NEW YORK (CBSNewYork) — Federal health officials have confirmed a second case of the potentially deadly MERS virus in the United States.

The virus has already killed a third of the 538 people worldwide confirmed to have MERS, mostly in Saudi Arabia.

As CBS 2’s Dr. Max Gomez reported Tuesday, MERS stands for Middle East Respiratory Virus — an illness that begins with a flu-like fever and cough, but can lead to pneumonia and death.

The questions now for U.S. health officials are how contagious is MERS and what precautions should Americans be taking?

Officials said the second confirmed case is located at a hospital in Orlando, Fla. The first was reported earlier this month in Indiana, involving a man who arrived from Saudi Arabia.

That patient has since recovered and was released from the hospital.

According to Dr. Gomez, the new patient is said to be a Saudi Arabian health care worker.

On May 1, the patient took four flights from Saudi Arabia to Orlando to visit relatives. During his trip, the patient developed a fever, chills, and a slight cough. Test results were positive for MERS.

Two health care workers in Orlando who came in contact with the MERS patient have developed flu-like symptoms, Gomez reported.

“One is being evaluated at home and the other is in hospital. Others are also being monitored. There is a 14-day quarantine period and they can return to work if disease and symptom free,” said Dr. Ken Michaels, of Orlando Health.

──────────────────────────────

- **Required tasks**
[1] In the MERS news report, where is the second confirmed U.S. case located?
[2] Carry on the MERS news report from its last sentence.
The records come from a different source than the MERS news report.

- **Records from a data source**
──────────────────────────────

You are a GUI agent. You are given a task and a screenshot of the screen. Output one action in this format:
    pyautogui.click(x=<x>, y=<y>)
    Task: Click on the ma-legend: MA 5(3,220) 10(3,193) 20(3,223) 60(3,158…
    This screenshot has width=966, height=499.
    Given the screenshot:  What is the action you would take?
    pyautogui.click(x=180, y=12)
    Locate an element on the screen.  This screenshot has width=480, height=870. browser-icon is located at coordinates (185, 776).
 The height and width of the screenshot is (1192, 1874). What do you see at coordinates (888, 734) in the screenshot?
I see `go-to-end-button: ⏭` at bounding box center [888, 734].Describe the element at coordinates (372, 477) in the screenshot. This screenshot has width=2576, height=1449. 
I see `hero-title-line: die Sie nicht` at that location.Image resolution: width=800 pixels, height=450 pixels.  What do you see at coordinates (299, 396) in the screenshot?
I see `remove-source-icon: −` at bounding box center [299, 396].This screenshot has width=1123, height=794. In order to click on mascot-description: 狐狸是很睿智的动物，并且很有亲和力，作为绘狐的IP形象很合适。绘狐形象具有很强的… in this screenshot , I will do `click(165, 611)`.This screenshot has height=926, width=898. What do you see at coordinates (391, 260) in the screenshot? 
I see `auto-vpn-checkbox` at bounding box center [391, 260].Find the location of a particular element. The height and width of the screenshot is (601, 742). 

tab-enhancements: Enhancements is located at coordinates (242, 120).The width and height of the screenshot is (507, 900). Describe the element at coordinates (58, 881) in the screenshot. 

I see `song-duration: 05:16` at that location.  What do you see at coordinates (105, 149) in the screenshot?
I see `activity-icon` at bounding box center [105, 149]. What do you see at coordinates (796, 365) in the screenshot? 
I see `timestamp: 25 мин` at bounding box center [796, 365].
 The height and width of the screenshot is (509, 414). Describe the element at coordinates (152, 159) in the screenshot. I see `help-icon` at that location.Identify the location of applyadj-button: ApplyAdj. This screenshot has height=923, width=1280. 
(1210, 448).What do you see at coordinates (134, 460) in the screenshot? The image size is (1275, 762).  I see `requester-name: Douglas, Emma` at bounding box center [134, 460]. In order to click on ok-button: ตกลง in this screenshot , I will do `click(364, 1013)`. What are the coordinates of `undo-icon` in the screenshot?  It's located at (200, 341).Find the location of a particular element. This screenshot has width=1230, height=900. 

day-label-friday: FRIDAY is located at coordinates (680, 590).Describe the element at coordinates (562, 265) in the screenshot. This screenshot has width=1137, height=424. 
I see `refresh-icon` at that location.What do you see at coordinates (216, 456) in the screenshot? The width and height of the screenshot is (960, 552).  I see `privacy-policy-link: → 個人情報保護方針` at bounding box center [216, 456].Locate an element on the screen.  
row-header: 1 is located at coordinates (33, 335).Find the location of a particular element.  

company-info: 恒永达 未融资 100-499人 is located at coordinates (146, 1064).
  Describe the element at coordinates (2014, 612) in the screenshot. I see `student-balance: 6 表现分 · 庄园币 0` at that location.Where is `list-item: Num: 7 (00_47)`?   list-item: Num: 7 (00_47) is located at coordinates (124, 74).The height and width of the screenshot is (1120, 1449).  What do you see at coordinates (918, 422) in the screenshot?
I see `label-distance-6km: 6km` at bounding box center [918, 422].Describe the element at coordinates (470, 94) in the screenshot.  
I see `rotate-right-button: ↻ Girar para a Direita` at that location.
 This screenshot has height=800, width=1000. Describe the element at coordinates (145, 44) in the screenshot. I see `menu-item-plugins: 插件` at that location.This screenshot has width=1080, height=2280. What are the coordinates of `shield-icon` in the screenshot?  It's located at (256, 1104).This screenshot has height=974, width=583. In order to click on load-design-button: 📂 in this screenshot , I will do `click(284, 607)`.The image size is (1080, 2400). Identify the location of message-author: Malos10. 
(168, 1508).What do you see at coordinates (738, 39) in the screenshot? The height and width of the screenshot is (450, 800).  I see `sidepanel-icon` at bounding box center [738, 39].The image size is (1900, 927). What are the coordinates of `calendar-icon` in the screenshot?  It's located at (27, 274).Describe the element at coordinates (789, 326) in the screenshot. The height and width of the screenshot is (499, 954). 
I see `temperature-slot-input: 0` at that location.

──────────────────────────────

- **Solved tasks**
[1] At a hospital in Orlando, Fla.

[2]
Even so, health officials stress that MERS does not appear to be highly contagious and that it requires close, perhaps prolonged, contact with an infected person to catch the virus.

So far no one who flew with either of the patients is known to have taken ill with MERS.

Additionally, officials at the Centers for Disease Control and Prevention said they know how to stop the spread of the virus through better hospital infection control.

“That’s been done in Indiana, it’s being done in Florida, and we’re working in the Middle East to help countries there improve infection control,” CDC Director Dr. Tom Frieden said.

The patient in Orlando is said to be doing well, and may be released soon, Gomez reported.

Doctors, however, say the wouldn’t be surprised if more cases surface in the U.S.

The CDC said these types of emerging illnesses are likely to continue to happen as viruses and bacteria mutate, become drug resistant, and more infectious to humans.

The list of worrisome diseases ranges from other respiratory viruses like SARS and Bird Flu as well as resurgent Tuberculosis to scary germs like Anthrax and Ebola.